▶ TASK: Output all of the records again, exactly as written.

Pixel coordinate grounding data
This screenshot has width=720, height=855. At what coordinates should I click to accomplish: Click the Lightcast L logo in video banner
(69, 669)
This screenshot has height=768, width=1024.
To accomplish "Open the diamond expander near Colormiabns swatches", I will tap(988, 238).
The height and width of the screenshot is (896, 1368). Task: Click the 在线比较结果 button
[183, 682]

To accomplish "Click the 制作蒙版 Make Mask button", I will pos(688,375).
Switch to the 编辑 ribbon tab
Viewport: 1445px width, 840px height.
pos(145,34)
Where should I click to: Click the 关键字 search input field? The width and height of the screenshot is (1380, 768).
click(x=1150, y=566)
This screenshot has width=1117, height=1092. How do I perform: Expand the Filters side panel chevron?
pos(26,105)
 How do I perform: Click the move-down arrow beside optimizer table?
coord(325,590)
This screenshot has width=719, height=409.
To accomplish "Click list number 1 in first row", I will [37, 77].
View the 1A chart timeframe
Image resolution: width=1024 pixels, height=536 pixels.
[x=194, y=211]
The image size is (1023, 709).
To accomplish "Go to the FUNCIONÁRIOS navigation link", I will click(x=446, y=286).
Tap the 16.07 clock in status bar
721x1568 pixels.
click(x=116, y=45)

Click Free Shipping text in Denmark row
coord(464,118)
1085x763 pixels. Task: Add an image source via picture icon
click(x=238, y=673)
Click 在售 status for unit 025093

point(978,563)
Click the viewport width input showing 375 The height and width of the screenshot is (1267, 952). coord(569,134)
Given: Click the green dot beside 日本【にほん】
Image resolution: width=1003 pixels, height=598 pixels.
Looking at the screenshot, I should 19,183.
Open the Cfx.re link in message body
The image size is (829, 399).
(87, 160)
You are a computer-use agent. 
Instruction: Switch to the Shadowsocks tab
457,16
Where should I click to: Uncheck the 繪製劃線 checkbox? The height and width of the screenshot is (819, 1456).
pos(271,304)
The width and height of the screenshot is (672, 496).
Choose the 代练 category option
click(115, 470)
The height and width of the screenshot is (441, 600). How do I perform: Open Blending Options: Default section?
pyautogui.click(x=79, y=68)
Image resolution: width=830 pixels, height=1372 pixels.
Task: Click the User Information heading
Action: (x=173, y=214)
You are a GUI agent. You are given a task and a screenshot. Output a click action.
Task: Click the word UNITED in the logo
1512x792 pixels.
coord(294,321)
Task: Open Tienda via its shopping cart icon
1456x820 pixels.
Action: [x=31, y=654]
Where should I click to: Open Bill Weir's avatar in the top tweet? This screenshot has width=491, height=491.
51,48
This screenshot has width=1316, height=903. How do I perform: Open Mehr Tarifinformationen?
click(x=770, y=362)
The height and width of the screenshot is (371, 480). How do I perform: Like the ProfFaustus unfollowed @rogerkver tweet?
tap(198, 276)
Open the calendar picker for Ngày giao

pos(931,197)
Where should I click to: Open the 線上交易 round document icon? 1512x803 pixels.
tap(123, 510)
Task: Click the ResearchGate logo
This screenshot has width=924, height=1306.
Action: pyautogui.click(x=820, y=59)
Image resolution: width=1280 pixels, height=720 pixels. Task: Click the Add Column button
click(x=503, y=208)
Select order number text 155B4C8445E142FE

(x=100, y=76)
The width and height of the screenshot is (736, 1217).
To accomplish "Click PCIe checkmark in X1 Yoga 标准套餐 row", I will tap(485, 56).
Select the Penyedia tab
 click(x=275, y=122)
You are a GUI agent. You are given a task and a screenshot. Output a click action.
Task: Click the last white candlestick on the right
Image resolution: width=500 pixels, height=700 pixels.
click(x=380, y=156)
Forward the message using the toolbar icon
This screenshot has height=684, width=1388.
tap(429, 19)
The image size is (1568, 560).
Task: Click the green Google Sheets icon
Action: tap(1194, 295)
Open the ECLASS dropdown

▶ SOLUTION FOR THIS PROBLEM:
This screenshot has width=720, height=855. At what coordinates should I click to accomplish: Click the Lightcast L logo in video banner
(69, 669)
This screenshot has height=768, width=1024.
To accomplish "Open the diamond expander near Colormiabns swatches", I will tap(988, 238).
The height and width of the screenshot is (896, 1368). Task: Click the 在线比较结果 button
[183, 682]

To accomplish "Click the 制作蒙版 Make Mask button", I will pos(688,375).
Switch to the 编辑 ribbon tab
Viewport: 1445px width, 840px height.
pos(145,34)
Where should I click to: Click the 关键字 search input field? The width and height of the screenshot is (1380, 768).
click(x=1150, y=566)
This screenshot has width=1117, height=1092. How do I perform: Expand the Filters side panel chevron?
pos(26,105)
 How do I perform: Click the move-down arrow beside optimizer table?
coord(325,590)
This screenshot has width=719, height=409.
To accomplish "Click list number 1 in first row", I will [37, 77].
View the 1A chart timeframe
Image resolution: width=1024 pixels, height=536 pixels.
[x=194, y=211]
The image size is (1023, 709).
To accomplish "Go to the FUNCIONÁRIOS navigation link", I will click(x=446, y=286).
Tap the 16.07 clock in status bar
721x1568 pixels.
click(x=116, y=45)

Click Free Shipping text in Denmark row
coord(464,118)
1085x763 pixels. Task: Add an image source via picture icon
click(x=238, y=673)
Click 在售 status for unit 025093

point(978,563)
Click the viewport width input showing 375 The height and width of the screenshot is (1267, 952). coord(569,134)
Given: Click the green dot beside 日本【にほん】
Image resolution: width=1003 pixels, height=598 pixels.
Looking at the screenshot, I should 19,183.
Open the Cfx.re link in message body
The image size is (829, 399).
(87, 160)
You are a computer-use agent. 
Instruction: Switch to the Shadowsocks tab
457,16
Where should I click to: Uncheck the 繪製劃線 checkbox? The height and width of the screenshot is (819, 1456).
pos(271,304)
The width and height of the screenshot is (672, 496).
Choose the 代练 category option
click(115, 470)
The height and width of the screenshot is (441, 600). How do I perform: Open Blending Options: Default section?
pyautogui.click(x=79, y=68)
Image resolution: width=830 pixels, height=1372 pixels.
Task: Click the User Information heading
Action: (x=173, y=214)
You are a GUI agent. You are given a task and a screenshot. Output a click action.
Task: Click the word UNITED in the logo
1512x792 pixels.
coord(294,321)
Task: Open Tienda via its shopping cart icon
1456x820 pixels.
Action: [x=31, y=654]
Where should I click to: Open Bill Weir's avatar in the top tweet? This screenshot has width=491, height=491.
51,48
This screenshot has width=1316, height=903. How do I perform: Open Mehr Tarifinformationen?
click(x=770, y=362)
The height and width of the screenshot is (371, 480). How do I perform: Like the ProfFaustus unfollowed @rogerkver tweet?
tap(198, 276)
Open the calendar picker for Ngày giao

pos(931,197)
Where should I click to: Open the 線上交易 round document icon? 1512x803 pixels.
tap(123, 510)
Task: Click the ResearchGate logo
This screenshot has width=924, height=1306.
Action: pyautogui.click(x=820, y=59)
Image resolution: width=1280 pixels, height=720 pixels. Task: Click the Add Column button
click(x=503, y=208)
Select order number text 155B4C8445E142FE

(x=100, y=76)
The width and height of the screenshot is (736, 1217).
To accomplish "Click PCIe checkmark in X1 Yoga 标准套餐 row", I will tap(485, 56).
Select the Penyedia tab
 click(x=275, y=122)
You are a GUI agent. You are given a task and a screenshot. Output a click action.
Task: Click the last white candlestick on the right
Image resolution: width=500 pixels, height=700 pixels.
click(x=380, y=156)
Forward the message using the toolbar icon
This screenshot has height=684, width=1388.
tap(429, 19)
The image size is (1568, 560).
Task: Click the green Google Sheets icon
Action: tap(1194, 295)
Open the ECLASS dropdown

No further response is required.